Egypt’s High Administrative Court on Monday issued a final ruling confirming Egyptian sovereignty over two disputed Red Sea islands and rejecting their proposed transfer to Saudi Arabia.
With its ruling, the court -- Egypt’s highest judicial body for appeals -- threw out a government appeal lodged against an earlier verdict delivered last summer.
The ruling effectively annuls an agreement signed between Cairo and Riyadh last April for the transfer of Tiran and Sanafir islands to Saudi sovereignty.
"Members of the court have determined that the islands of Tiran and Sanafir belong to Egypt," Chief Judge Ahmed al-Shazli declared at the end of Monday’s televised court session.
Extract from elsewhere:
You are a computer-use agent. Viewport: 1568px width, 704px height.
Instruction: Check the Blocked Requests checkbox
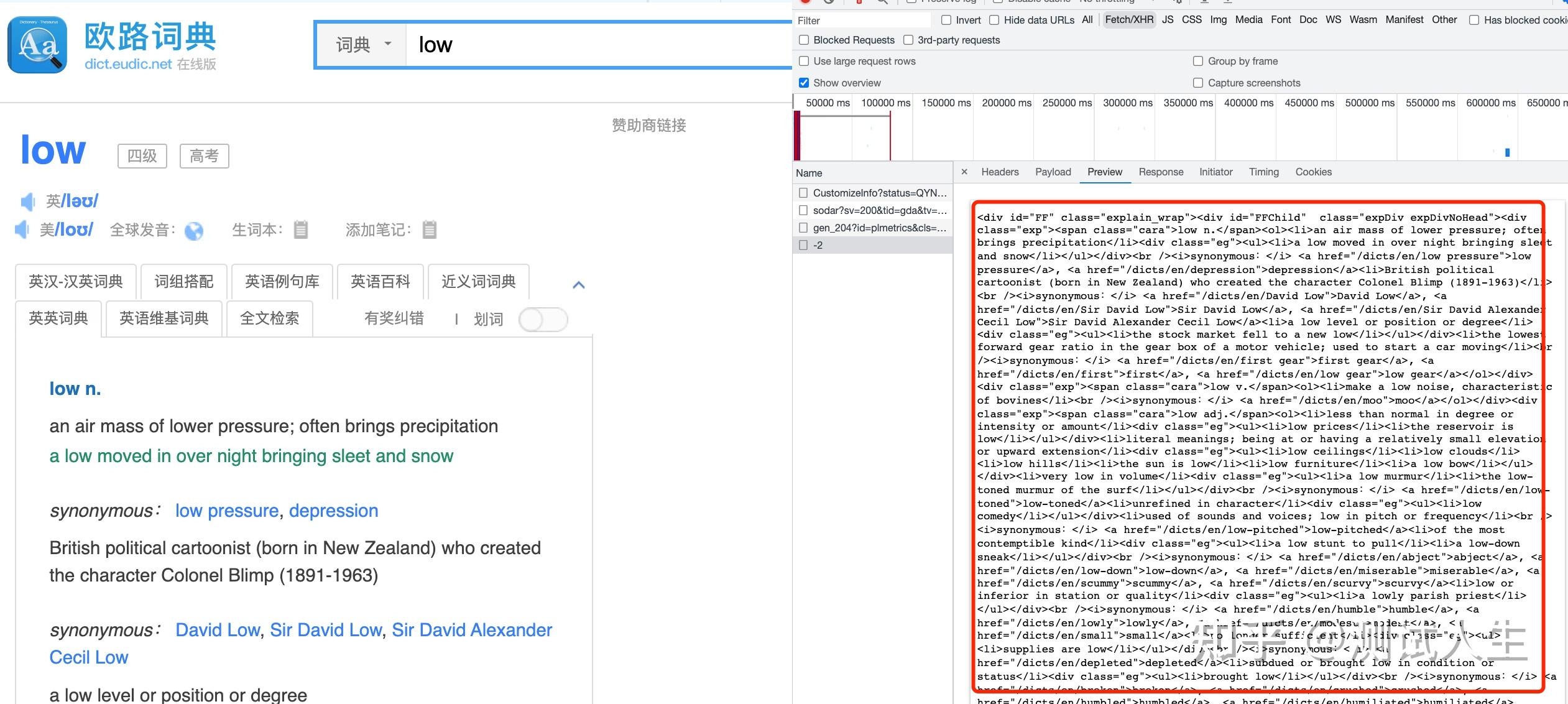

Immediately after the verdict was read, dozens of people gathered both inside and outside the courtroom and chanted slogans against last year’s controversial agreement.
"We own the islands," they shouted. "The Egyptian judiciary has ruled: the islands belong to Egypt."
Last April, the Egyptian government announced plans to transfer Tiran and Sanafir -- which had been under Egyptian sovereignty for more than six decades -- to Saudi ownership.
The move prompted a public outcry amid accusations that President Abdel-Fattah al-Sisi was "selling" Egyptian territory to the oil-rich kingdom, which since 2013 has given billions of dollars to Egypt to shore up the country’s faltering economy.
The government had tried to defend the move, noting that Egypt had assumed control of the two islands from Saudi Arabia in 1950 amid concerns they might be seized by Israel.